● Excerpt
====

It is always possible, of course, that a convicted sexual predator could find a way to reoffend through a volunteer position. But the risk is actually quite small (and could be reduced further by tougher sentencing). Even so, to try to eliminate this slight possibility we have imposed costly and often redundant security protocols that – given their inevitable impact in reducing civic effort and community engagement – are having their own terrible social effect.

The price paid for focusing solely on the risks of volunteering to the exclusion of its broader benefits can be seen in the unhappy trajectory of Block Parents, once one of Canada’s greatest volunteer success stories.

Block Parents came about in response to the abduction and murder of nine-year-old Frankie Jensen in London, Ont., in 1968. This shocking event spurred the community to swift action and the Block Parents program was born later that same year. Participating households placed distinctive red-and-white signs in their front windows whenever they were home and stood ready to assist if there was a knock at their door. The program went national in 1986 and at its peak in the early 1990s boasted 500,000 Block Parent homes across the country. The signs gave life to the African proverb that “it takes a village to raise a child” — behind each was a volunteer ready to help a stranger in need.

====

● Task list
• 1. Copy out the passage from the excerpt on volunteer screening and Block Parents, starting with "It is always" and going on through "terrible social effect.".
• 2. Continue the Block Parents passage from its last sentence.

● Source excerpt
====

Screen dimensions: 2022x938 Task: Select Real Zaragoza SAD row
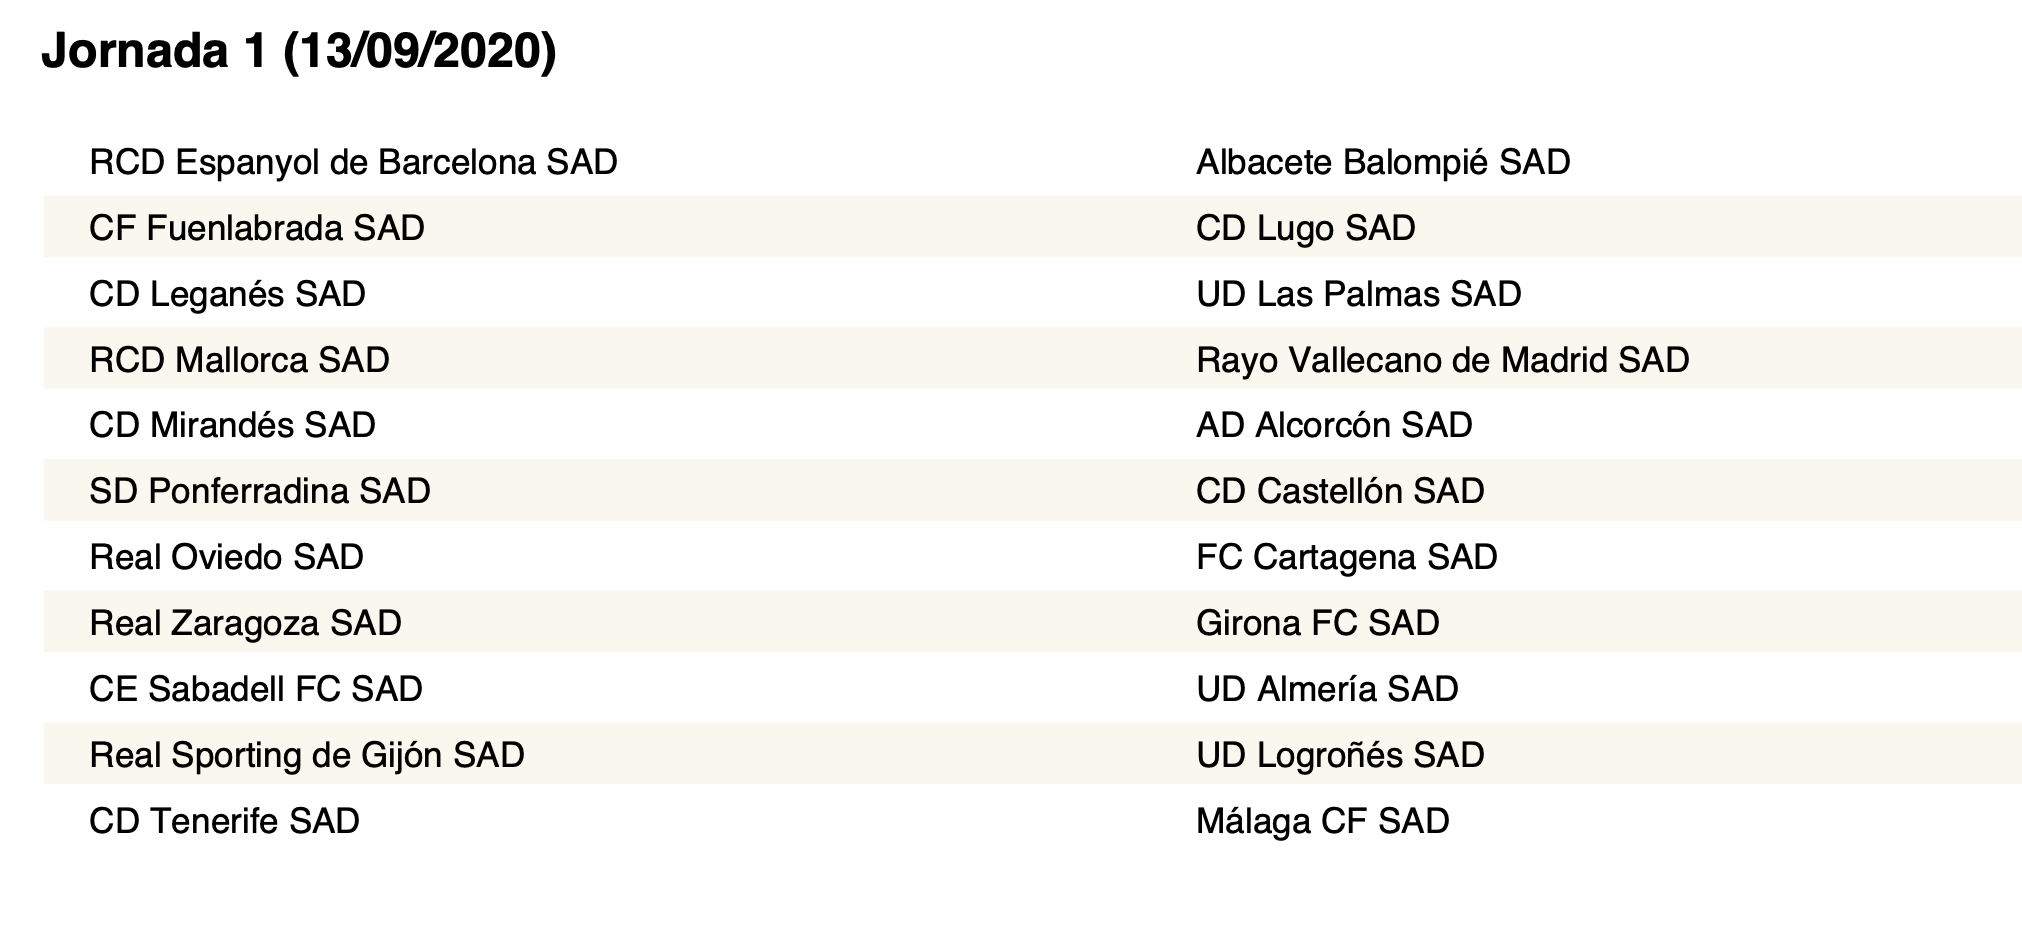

====

● Per-task answers
• 1.
It is always possible, of course, that a convicted sexual predator could find a way to reoffend through a volunteer position. But the risk is actually quite small (and could be reduced further by tougher sentencing). Even so, to try to eliminate this slight possibility we have imposed costly and often redundant security protocols that – given their inevitable impact in reducing civic effort and community engagement – are having their own terrible social effect.

• 2.
More recently, however, security concerns have overwhelmed the community spirit that once animated Block Parent efforts. A 2006 RCMP risk assessment forced the organization to recall all its old signs and issue new ones with serial numbers. There were additional demands for an electronic database. And now all household members over the age of 12 must have a police check. Such a requirement “is a deterrent for many,” said Linda Patterson, long-time national president of Block Parents Canada, in an interview.

Because of all the hassles and obstacles created by these new safety requirements, as well as the loss of police support, Block Parents has largely disappeared from B.C. and from many large cities elsewhere in the country, including Toronto, Ottawa and even its birthplace of London. Membership bottomed out at 25,000 participants in 2013, although there are still pockets of support in Alberta and Quebec.

“There are many communities where children have nowhere to go if they are in trouble. It is very sad,” said Patterson. In the name of protecting children, we have left them all worse off.

It may take a village to raise a child, but — to paraphrase another famous aphorism, this one from the Vietnam War — we seem intent on destroying that village to keep it safe.

Peter Shawn Taylor is senior features editor at C2CJournal.ca, where a longer version of this story first appeared.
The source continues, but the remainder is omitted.